Hoping to recreate the grandeur of Rome’s Pantheon, he’d left room for a massive dome with a span of around 150 feet, but the secrets of such monumental scale construction had been long lost, as had the formula for the Roman structural concrete used in the dome of the Pantheon. When Arnolfo di Cambio died in 1302, he’d neglected to share any plans for that part…

Work on the Cathedral slowed and the local parishioners continued to use the smaller medieval church, still standing within the larger, incomplete structure being built around it. Construction resumed in earnest some thirty year later when Giotto di Bondone was placed in charge of the project. He managed to avoid working on the dome, instead concentrating on adding his impressive and aesthetically pleasing campanile tower.

After Giotto’s death in 1337, his collaborator Andrea Pisano stepped-up to oversee the continued construction for the next decade, until he succumbed to the Black Death in 1348. Thereafter, work on the cathedral was sporadic, directed by a series of architects who didn’t deviate significantly from the original vision of Arnolfo di Cambio. The ancient basilica within was finally demolished and the Cathedral’s nave was then completed by 1380.

There was just the one problem… A huge hole remained in the roof that needed to be covered with a vast dome! Not one in the succession of chief architects had managed to come up with a suitable solution and the cathedral remained open to the elements.

Among several artists to advise on the design and décor was Andrea di Bonaiuto da Firenze who was also working on frescoes for the Chapter House of the Basilica di Santa Maria Novella — another prominent Florentine church. One of his panels there, Allegory of the Militant and Triumphant Church, was intended to glorify the achievements of the Church in general and the Dominican order in particular.

‘Allegory of the Militant and Triumphant Church’ (c.1366) a fresco painted by Andrea di Bonaiuto da Firenze

Problem was, that Andrea di Bonaiuto had imagined the Cathedral topped with its impressively voluminous dome. The patrons liked his ‘concept art’ and anything less would now imply the church was not quite as triumphant as the fresco proclaimed… Of course, painting an imagined dome wasn’t the same as building a real one!

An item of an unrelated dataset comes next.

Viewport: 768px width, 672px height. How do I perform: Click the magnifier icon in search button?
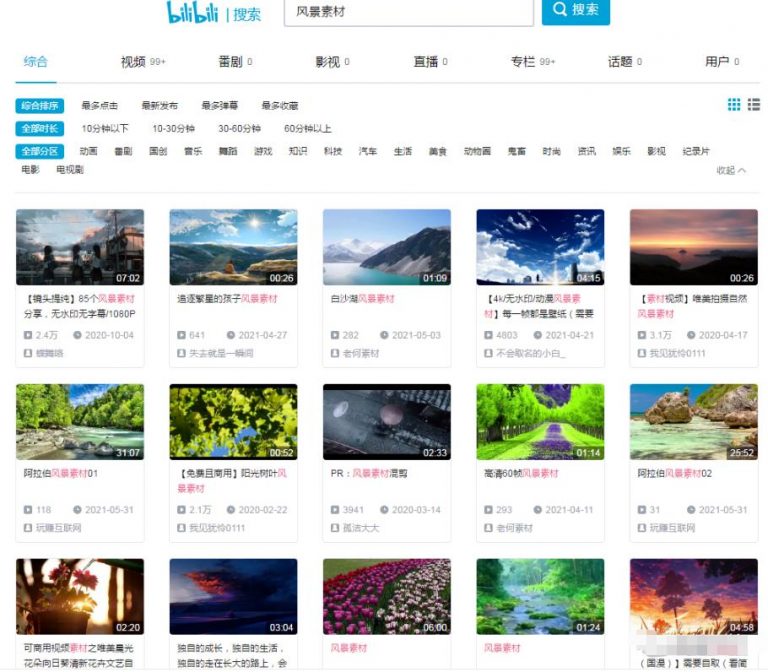tap(558, 10)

The patrons really needed to find an exceptional architect, capable of overseeing the construction of an ostentatious dome like no other. They attached an attractive fee of 200 florins to the commission yet no architect they asked thought it was possible to build such a dome.

So, they cast around outside the field and were intrigued when Filippo Brunelleschi, a local goldsmith with no prior building commissions, claimed he was the man they were looking for.

How did Brunelleschi convince the patrons to take a gamble on him when many of his contemporaries were also competing for such a prestigious job? Reputedly, it was all down to something he did with an egg…

The story goes that when he gave his pitch for the project, he had no plans to show! Instead, he presented the panel with an egg and set them a seemingly impossible challenge: He asked them to balance the egg on end.

After each of the patrons and masons had passed the egg round and failed his challenge, Brunelleschi took back the egg and with a decisive gesture brought it down onto the table top with just enough force to impact the shell at the blunt end, effectively flattening the small air space within the shell so that the egg stood stable and upright. No mess.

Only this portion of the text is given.